> **STATED EXERCISE**: Render as a Markdown table with columns "n" and "Line" the lines from the line containing "This screenshot has" up to and including the line containing "click(17, 387)", omitting blank lines and leaving out the pictures.

> **DATA RECORDS**:
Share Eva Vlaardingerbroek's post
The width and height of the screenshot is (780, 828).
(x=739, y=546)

...

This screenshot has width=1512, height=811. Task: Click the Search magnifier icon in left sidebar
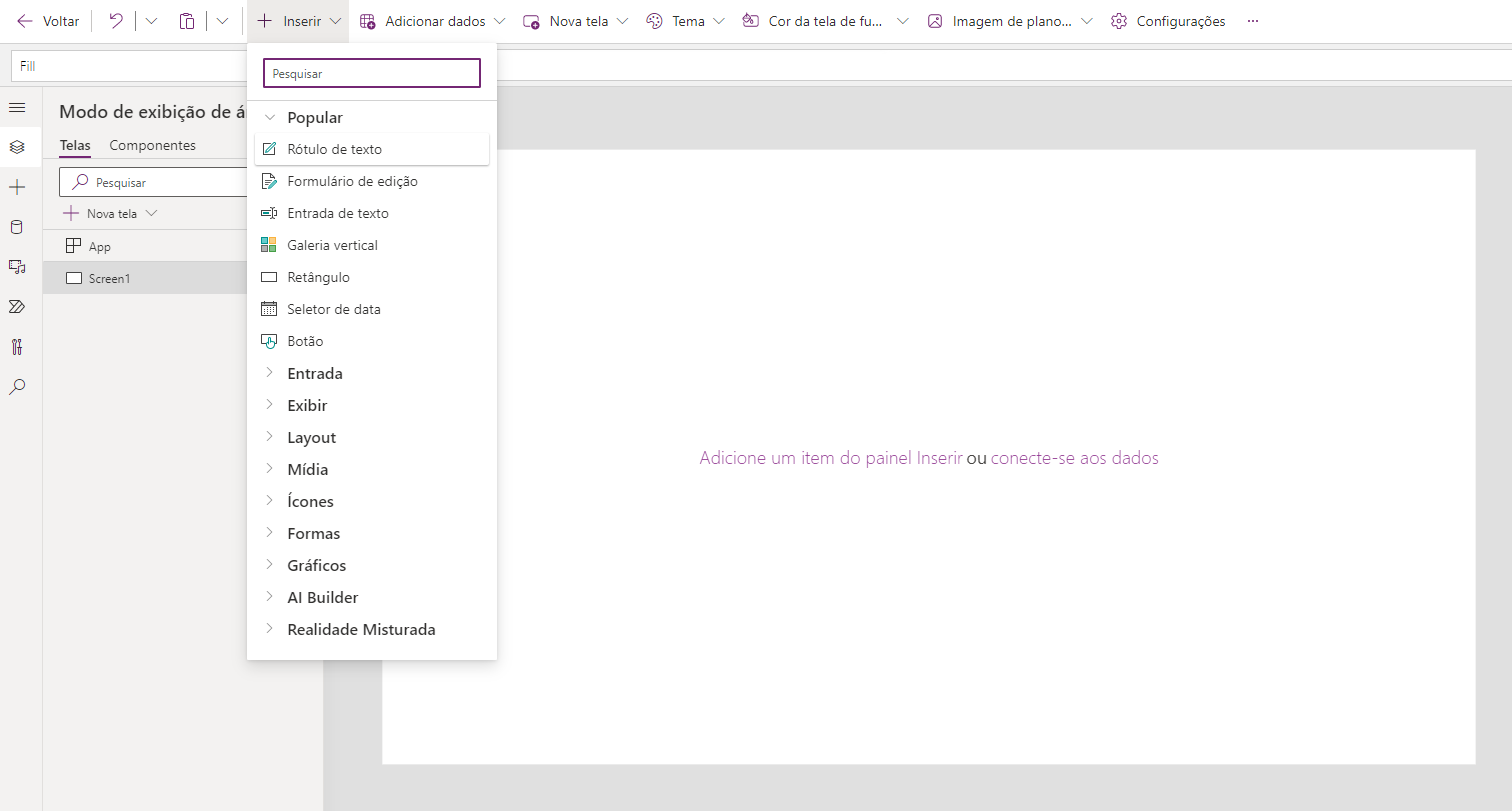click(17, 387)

* * *

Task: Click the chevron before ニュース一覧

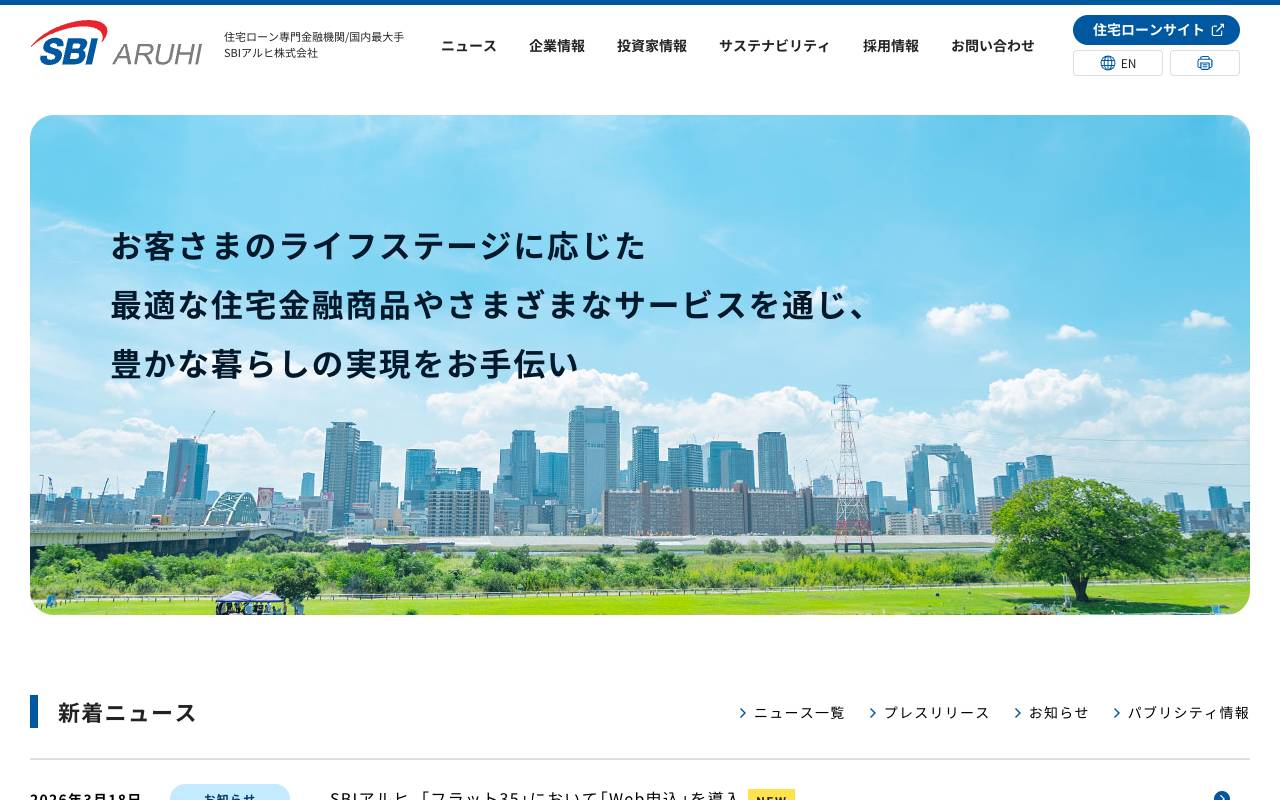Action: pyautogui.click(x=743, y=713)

> **WRITTEN RESPONSE**:
| n | Line |
|---|---|
| 1 | This screenshot has width=1512, height=811. Task: Click the Search magnifier icon in left sidebar |
| 2 | click(17, 387) |